**AIM OF THE TASK**
For each line of the listing that holds "height", show the full line.

**INFORMATION SUPPLIED**
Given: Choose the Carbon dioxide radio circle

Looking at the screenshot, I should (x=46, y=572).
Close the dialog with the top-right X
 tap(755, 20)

---

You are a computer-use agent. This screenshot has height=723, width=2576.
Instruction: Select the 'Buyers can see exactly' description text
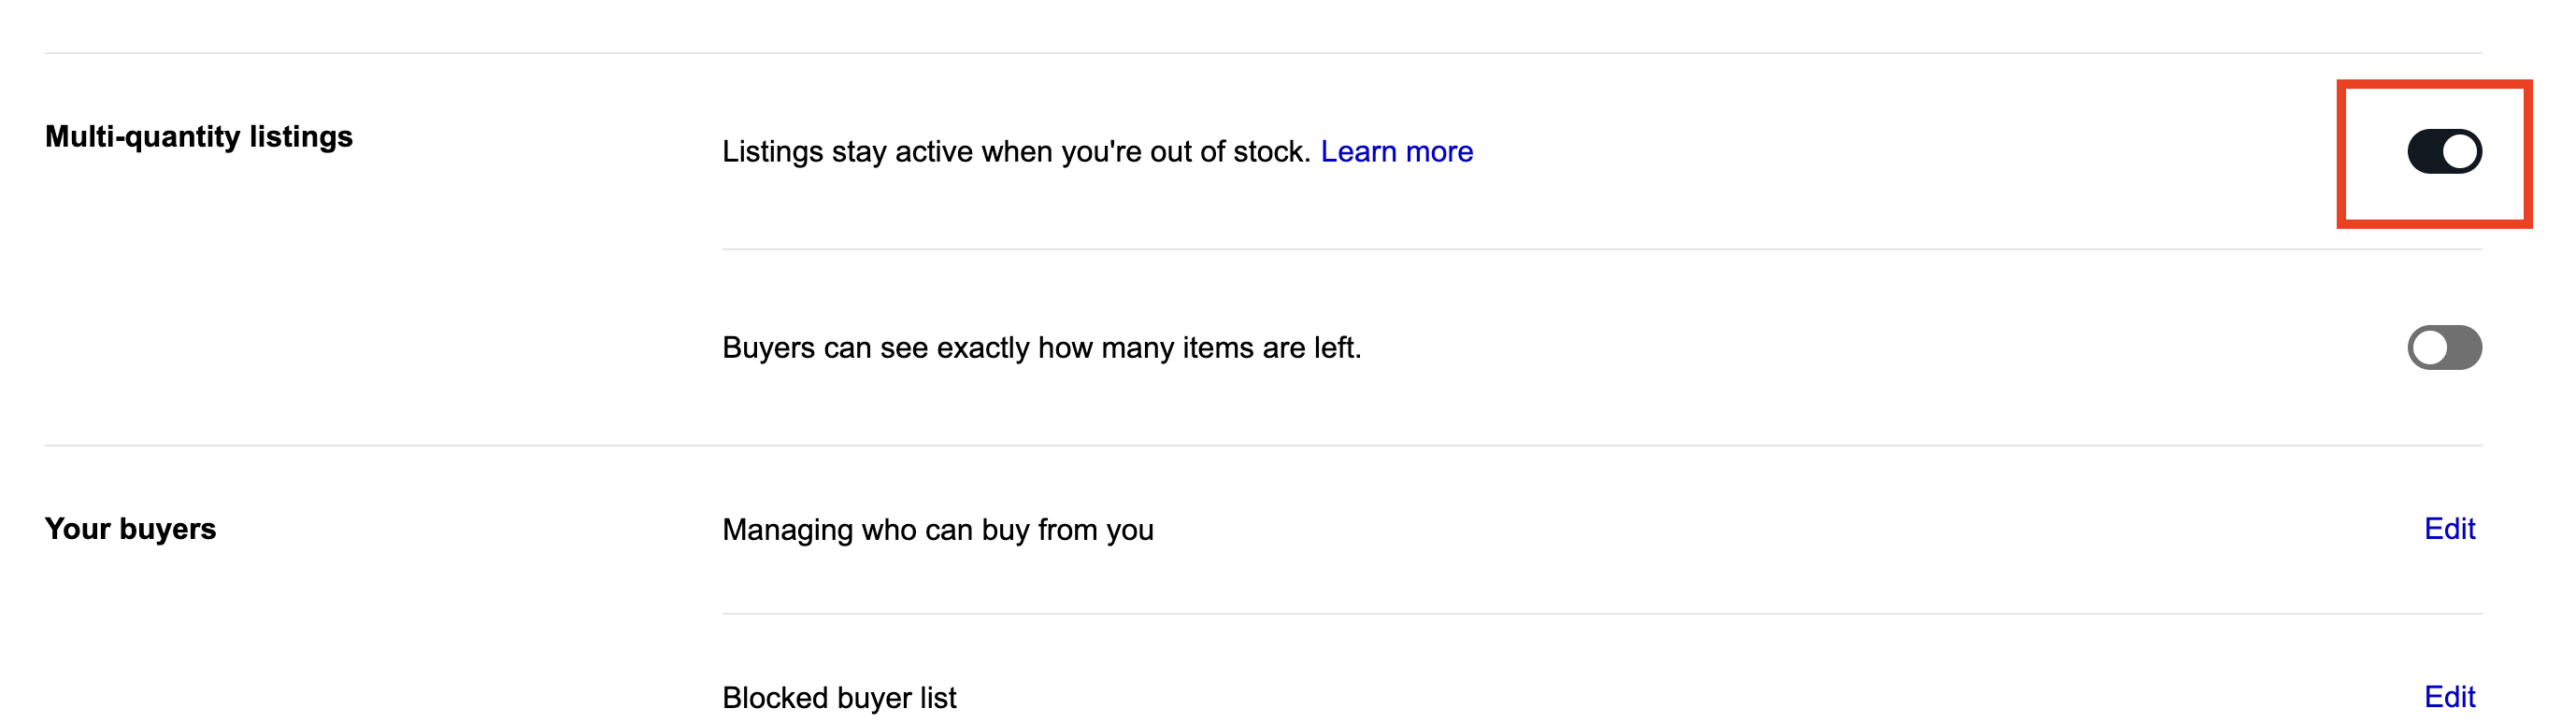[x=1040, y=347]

--

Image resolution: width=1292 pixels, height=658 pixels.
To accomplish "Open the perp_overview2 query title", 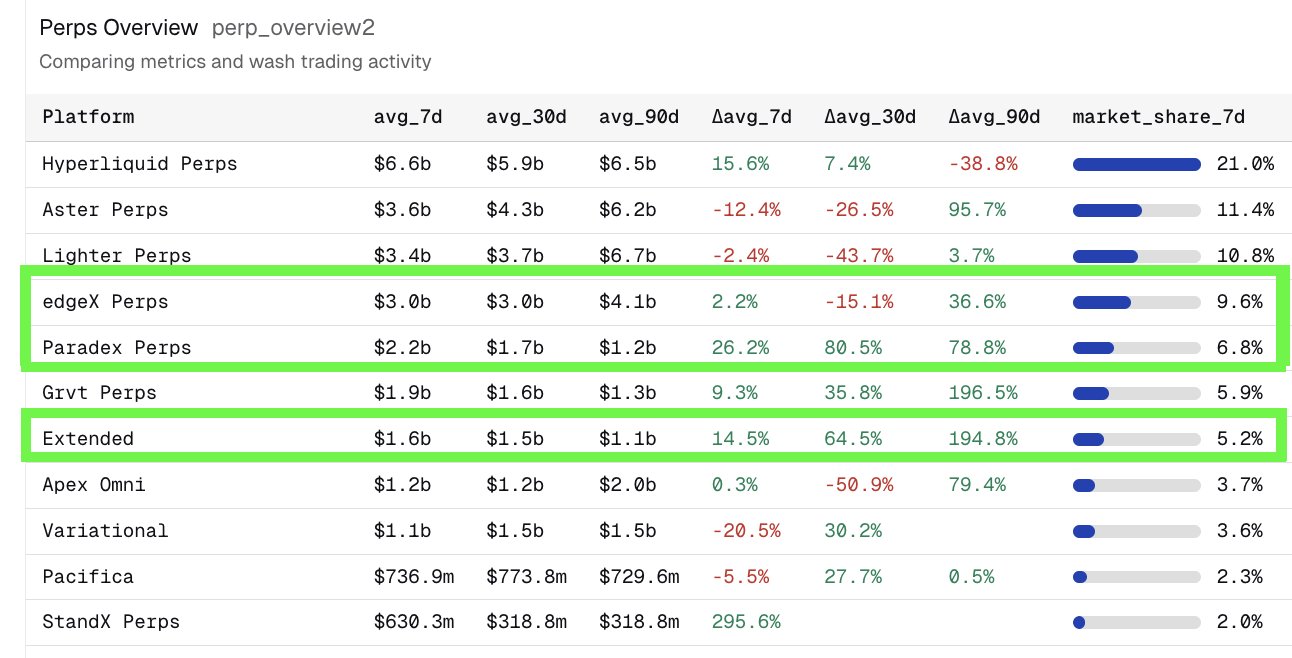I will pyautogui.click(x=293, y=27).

**YOUR SOLUTION**
You are a computer-use agent. This screenshot has height=723, width=2576.
Image resolution: width=1292 pixels, height=658 pixels.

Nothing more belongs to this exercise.